Auf den Spuren der Ahnen
In meinem Fall ist das nicht nötig. Mein Grossvater Anton Weber hat mir eine Ahnentafel hinterlassen. Darin sind bis zur Geburt seines Ururururgrossvaters Jakob Weber alle Vorfahren mit Geburt, Heirat, Beruf und Todesdatum aufgelistet. Auch die Familienfotos hat mein Grossvater gesammelt und sie in Alben eingeklebt: in seine ganz persönliche Ahnengalerie. Dank dieser Hinterlassenschaft weiss ich, wann und wo Xaver Ott gelebt hat. Wer seine Frau und Kinder waren. Und wie sie aussahen. «Wenn wir Pech haben, war er ein einflussreicher Mann und konnte den Lachgas-Unfall vertuschen», meint Mario von Moos.
Wo fangen wir die Suche nach Xaver Ott und seiner vermeintlichen Tragödie also an? «in vielen Familien geistern Schreckensgeschichten herum», sagt Mario von Moos. «Manche sind wahr, andere bleiben für immer ein Rätsel. Ich kann Ihnen darum nichts versprechen.» Also gilt es Folgendes abzuklären: Gab es einen Prozess? Wurde Xaver Ott verurteilt? Stand etwas in der Zeitung darüber?

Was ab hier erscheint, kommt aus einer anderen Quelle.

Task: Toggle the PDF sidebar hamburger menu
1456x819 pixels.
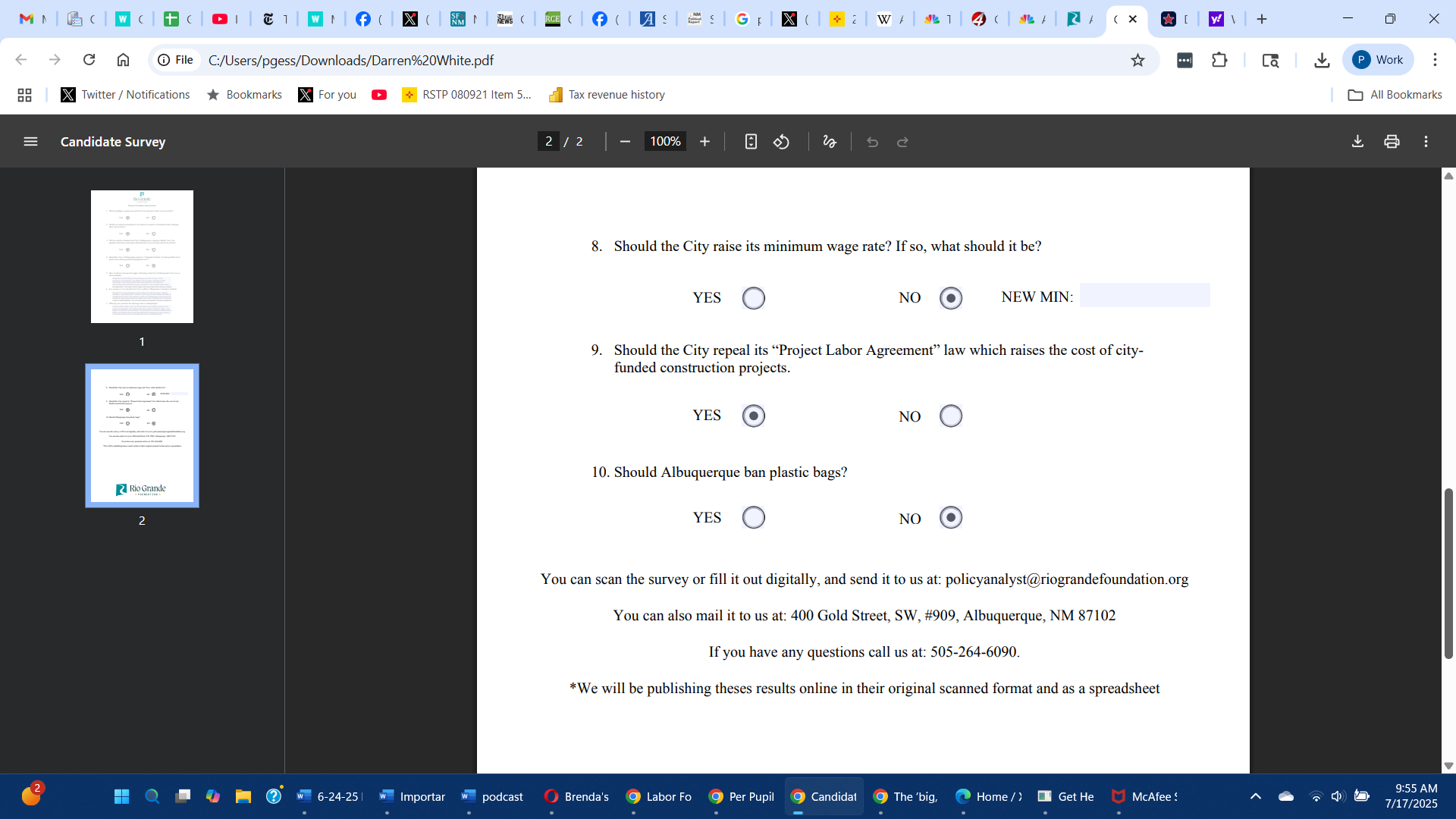Action: coord(30,142)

Wir teilen uns die Arbeit auf: Mario von Moos kümmert sich um die Prozessakten, ich mich um die Zeitungen von 00 damals. Nach sechsstündiger Suche in der Kantonsbibliothek von Frauenfeld entdecke ich ein Inserat meines Ururgrossvaters. Aufgegeben in der «Bischofszeller Zeitung» am 26. September 1877. «Er ist kein Phantom! Es gibt ihn!», schreie ich in den Telefonhörer, weil ich die Freude über den Fund gleich jemandem mitteilen muss. Doch vom Prozess keine Spur. Bald findet Mario von Moos Erstaunliches: Mein Ururgrossvater schmorte nicht etwa im Gefängnis vor sich hin - nein, er machte Karriere. Wie aus Akten des Staatsarchivs Thurgau hervorgeht, war er an der Gründung der Schweizerischen Zahnärzte-Gesellschaft massgeblich beteiligt. Und auch in späteren Publikationen taucht sein Name immer wieder auf. Seine Leidenschaft für Zähne hat er an seine drei Söhne und einen Enkel weitergegeben: Alle waren Zahnärzte. Die Familie Ott ist eine Zahnarzt-Dynastie. Und je länger ich das Foto von Xaver Ott betrachte, desto mehr Ähnlichkeiten entdecke ich zwischen ihm und mir. Nur dass ich für diesen Beruf womöglich ungeeignet wäre. Obwohl ich weiss, dass man mit Lachgas - selbst heute noch - viele Patienten heiter stimmt.